> **RECORD FORNITI**
┄┄┄┄┄┄┄┄┄┄┄┄┄┄┄┄┄┄┄┄

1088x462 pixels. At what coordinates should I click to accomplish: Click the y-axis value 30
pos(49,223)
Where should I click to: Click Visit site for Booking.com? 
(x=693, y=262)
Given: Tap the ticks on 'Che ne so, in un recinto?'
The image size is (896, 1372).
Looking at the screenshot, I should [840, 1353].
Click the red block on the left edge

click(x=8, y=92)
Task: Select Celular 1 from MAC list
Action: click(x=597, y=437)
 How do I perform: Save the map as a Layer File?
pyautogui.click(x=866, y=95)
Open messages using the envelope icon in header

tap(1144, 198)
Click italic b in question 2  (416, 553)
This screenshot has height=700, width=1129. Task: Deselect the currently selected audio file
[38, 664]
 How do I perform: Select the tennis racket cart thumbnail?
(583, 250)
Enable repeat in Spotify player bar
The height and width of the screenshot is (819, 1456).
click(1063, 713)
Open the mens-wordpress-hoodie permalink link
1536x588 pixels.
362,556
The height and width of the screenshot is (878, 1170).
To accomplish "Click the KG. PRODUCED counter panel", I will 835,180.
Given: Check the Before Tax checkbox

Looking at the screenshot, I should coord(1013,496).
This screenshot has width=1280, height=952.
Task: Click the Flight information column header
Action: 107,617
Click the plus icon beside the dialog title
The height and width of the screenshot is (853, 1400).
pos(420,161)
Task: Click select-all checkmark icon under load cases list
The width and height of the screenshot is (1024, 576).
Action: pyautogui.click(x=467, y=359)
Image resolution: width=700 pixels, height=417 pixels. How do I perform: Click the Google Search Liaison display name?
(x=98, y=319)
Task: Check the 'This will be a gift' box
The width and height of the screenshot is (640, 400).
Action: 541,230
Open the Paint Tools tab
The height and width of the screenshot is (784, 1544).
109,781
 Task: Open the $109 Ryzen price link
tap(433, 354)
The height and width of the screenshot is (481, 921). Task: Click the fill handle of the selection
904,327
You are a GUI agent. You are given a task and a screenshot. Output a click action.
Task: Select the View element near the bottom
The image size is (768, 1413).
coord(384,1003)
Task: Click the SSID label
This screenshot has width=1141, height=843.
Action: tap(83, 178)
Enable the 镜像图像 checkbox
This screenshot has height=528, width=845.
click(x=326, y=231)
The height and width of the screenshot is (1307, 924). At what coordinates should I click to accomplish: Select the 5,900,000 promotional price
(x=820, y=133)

┄┄┄┄┄┄┄┄┄┄┄┄┄┄┄┄┄┄┄┄

Ripeti queste righe senza cambiare nulla, dalla prima all'ultima di tutti i record.

1088x462 pixels. At what coordinates should I click to accomplish: Click the y-axis value 30
pos(49,223)
Where should I click to: Click Visit site for Booking.com? 
(x=693, y=262)
Given: Tap the ticks on 'Che ne so, in un recinto?'
The image size is (896, 1372).
Looking at the screenshot, I should [840, 1353].
Click the red block on the left edge

click(x=8, y=92)
Task: Select Celular 1 from MAC list
Action: click(x=597, y=437)
 How do I perform: Save the map as a Layer File?
pyautogui.click(x=866, y=95)
Open messages using the envelope icon in header

tap(1144, 198)
Click italic b in question 2  (416, 553)
This screenshot has height=700, width=1129. Task: Deselect the currently selected audio file
[38, 664]
 How do I perform: Select the tennis racket cart thumbnail?
(583, 250)
Enable repeat in Spotify player bar
The height and width of the screenshot is (819, 1456).
click(1063, 713)
Open the mens-wordpress-hoodie permalink link
1536x588 pixels.
362,556
The height and width of the screenshot is (878, 1170).
To accomplish "Click the KG. PRODUCED counter panel", I will 835,180.
Given: Check the Before Tax checkbox

Looking at the screenshot, I should coord(1013,496).
This screenshot has width=1280, height=952.
Task: Click the Flight information column header
Action: 107,617
Click the plus icon beside the dialog title
The height and width of the screenshot is (853, 1400).
pos(420,161)
Task: Click select-all checkmark icon under load cases list
The width and height of the screenshot is (1024, 576).
Action: pyautogui.click(x=467, y=359)
Image resolution: width=700 pixels, height=417 pixels. How do I perform: Click the Google Search Liaison display name?
(x=98, y=319)
Task: Check the 'This will be a gift' box
The width and height of the screenshot is (640, 400).
Action: 541,230
Open the Paint Tools tab
The height and width of the screenshot is (784, 1544).
109,781
 Task: Open the $109 Ryzen price link
tap(433, 354)
The height and width of the screenshot is (481, 921). Task: Click the fill handle of the selection
904,327
You are a GUI agent. You are given a task and a screenshot. Output a click action.
Task: Select the View element near the bottom
The image size is (768, 1413).
coord(384,1003)
Task: Click the SSID label
This screenshot has width=1141, height=843.
Action: tap(83, 178)
Enable the 镜像图像 checkbox
This screenshot has height=528, width=845.
click(x=326, y=231)
The height and width of the screenshot is (1307, 924). At what coordinates should I click to accomplish: Select the 5,900,000 promotional price
(x=820, y=133)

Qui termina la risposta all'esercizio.